What is needed:
Repeat exactly what runs from the line with "Screen dimensions: 1200x835" through the last line of the material, and keep the pictures out of it.

Entries shown:
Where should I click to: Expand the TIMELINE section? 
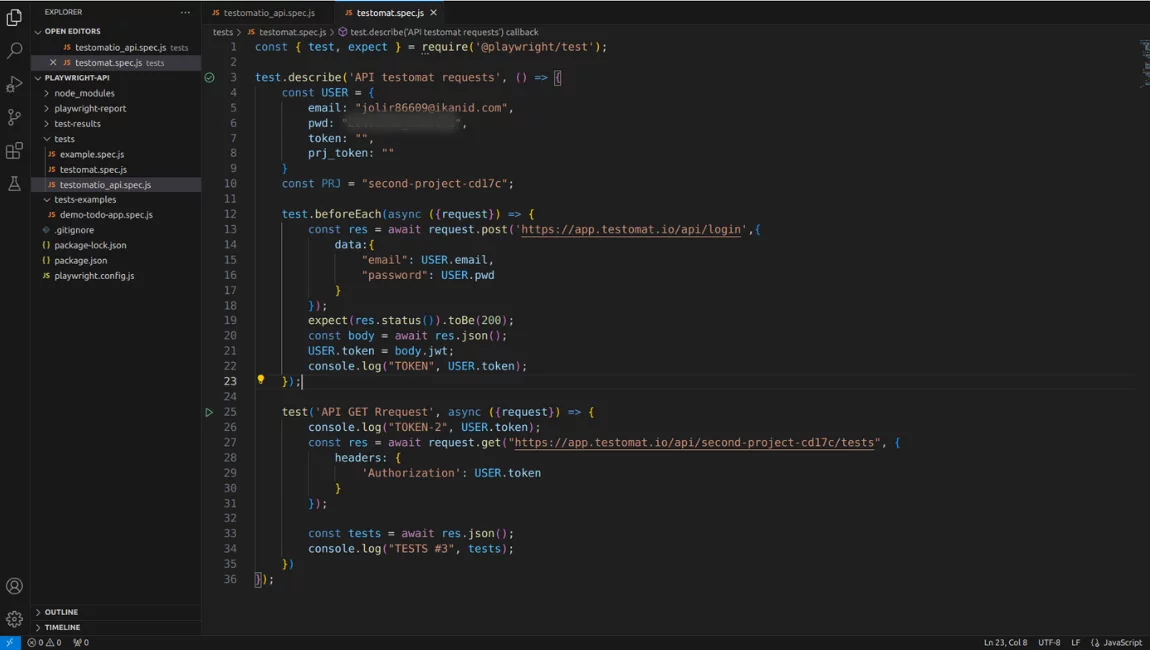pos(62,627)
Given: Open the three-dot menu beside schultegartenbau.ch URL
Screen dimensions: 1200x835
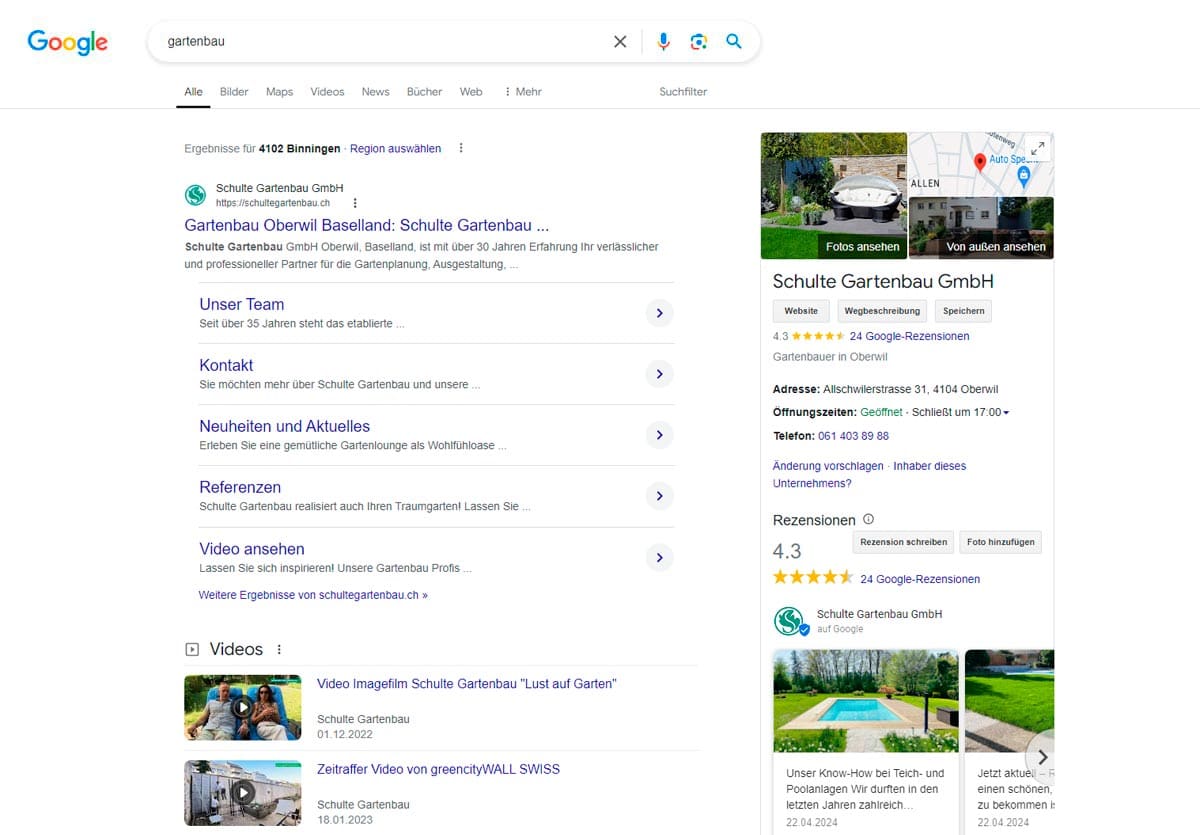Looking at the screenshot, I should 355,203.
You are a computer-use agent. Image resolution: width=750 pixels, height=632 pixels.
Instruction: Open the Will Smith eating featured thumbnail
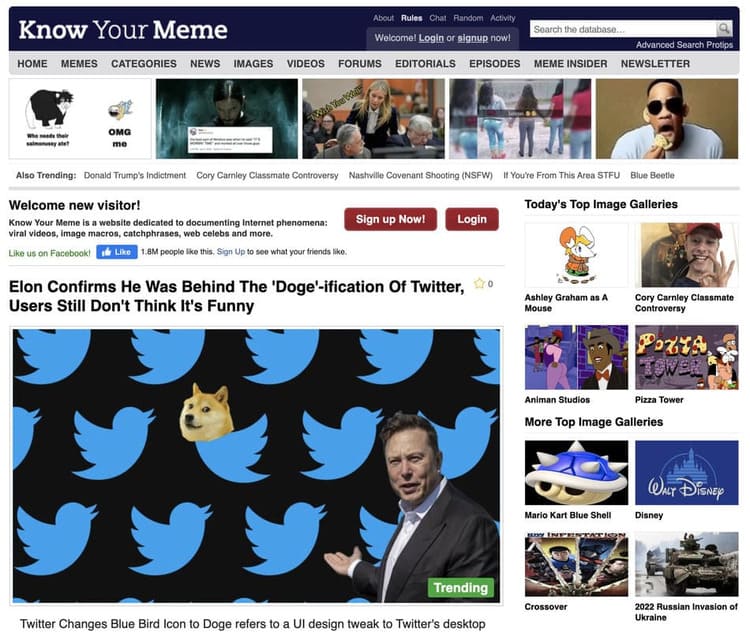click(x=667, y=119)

Answer for the task:
Screen dimensions: 1200x835
Looking at the screenshot, I should 355,203.
You are a computer-use agent. Image resolution: width=750 pixels, height=632 pixels.
Instruction: Open the Will Smith eating featured thumbnail
click(x=667, y=119)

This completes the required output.